When searching for "as few as possible" of some character, the minimal match is
"nothing". Thus searching for as few spaces as possible will match no spaces,
one space, two spaces and so on. On the other hand, searching for "as many as
possible" needs to find at least one of the target characters to form a match.
Thus the first search specification given above would match line numbers such
as :
10
100
1000
10000
but the second would not match the last of these. In the same context, it is
important to specify "as many digits as possible" so that at least one digit is
required for a match.
This all takes longer to explain than it does to carry out, but even so the
distinction between the meanings of the two special characters '^' and ,'*' may
still confuse you as it still does me from time to time. If in doubt, as with
all searches, try just the search only (no replace), and make it a selective
rather than a global search. Once you are confident you have constructed the
correct syntax, then trust yourself to a global search and replace.
Despite all this discussion we have still not completed the task we set
ourselves. To search reasonably for all line numbers followed by a space you
will need to specify:
$*<space>^#<space>
Thats fine but how do we now set about removing that last space. In effect
what we need to do is to replace the string found by the same string less it's
final character the space. This can be achieved by looking at two further
special characters, '&' and '%' this time in the replacement specification. The
'&' character represents the complete target string. Thus:
$ *<space>^#<space>/&
would certainly find line numbers followed by spaces, but would replace the
target by itself, not very useful, though in other contexts the '&' character
certainly has a part to play.
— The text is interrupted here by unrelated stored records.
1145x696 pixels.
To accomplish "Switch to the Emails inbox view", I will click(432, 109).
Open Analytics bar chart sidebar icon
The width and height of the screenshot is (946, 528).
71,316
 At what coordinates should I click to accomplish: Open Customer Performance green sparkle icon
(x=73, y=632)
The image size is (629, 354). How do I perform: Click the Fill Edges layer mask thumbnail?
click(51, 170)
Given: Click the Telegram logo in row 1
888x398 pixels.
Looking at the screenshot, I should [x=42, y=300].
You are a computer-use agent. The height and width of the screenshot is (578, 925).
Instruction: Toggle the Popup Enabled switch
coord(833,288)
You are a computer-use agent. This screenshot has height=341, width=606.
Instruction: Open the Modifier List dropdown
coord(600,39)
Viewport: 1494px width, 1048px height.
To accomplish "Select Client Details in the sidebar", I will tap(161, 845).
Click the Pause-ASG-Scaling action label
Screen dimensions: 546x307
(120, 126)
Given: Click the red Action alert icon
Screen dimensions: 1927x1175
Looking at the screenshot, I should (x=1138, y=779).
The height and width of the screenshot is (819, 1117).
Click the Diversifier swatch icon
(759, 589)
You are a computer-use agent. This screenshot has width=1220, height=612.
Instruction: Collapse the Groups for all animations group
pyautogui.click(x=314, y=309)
For example, if we are trying to achieve the
opposite of our original task, to insert a space after every line number we
could write:
$ *<space>^# / &<space>
where the target string is replaced by the same string followed by a space (but
note that this specification would apply that to all line numbers including
those already followed by a space - for a refinement on this see later).
Now to return to our original task we need to use the other special character
'%' to select just part of the target string. The '%' character, in this
context, is followed by a single digit. This is used to identify the different
ambiguous elements of the search string - after all, unambiguous elements are
known and can simply be repeated. In our example the first ambiguous part is:
*<space>
and this is represented by %0 in the replacement string. The second (in our
case) ambiguous element is:
^ #
and this would be represented by %0. Any further ambiguous elements would be
represented by %2, %3 and so on. Thus the replace string will consist of Return
(indicated by a '$'), followed by %0 followed by %1 (but not including the
space), thus:
$*<space>^ #<space>/ $ %0%1
At this stage, I strongly advise you to try this out for yourself by
constructing a short if artificial example. By the way, if you want to insert a
space following all line numbers where such a space is missing use:
$ *<space>^#~<space>/ $%0%1<space>%2
Here, we search for line numbers followed by any character other than a 'space'
(i.e. not a space), but the replacement, as well as including the extra space
needed must also put back the last character of the target string (using %2) as
this will have been the first character after the line number (in other words,
the start of an instruction).
The final examples which we have constructed have become quite complex, but are
in fact quite useful in practice for tidying up programs. They will either
insert a space, following a line number, where none existed before, or remove a
space following a line number where one existed previously. Think how you might
modify that one to remove not just a single following space, but as many spaces
as there might happen to be, very useful for a program saved in a LISTO format.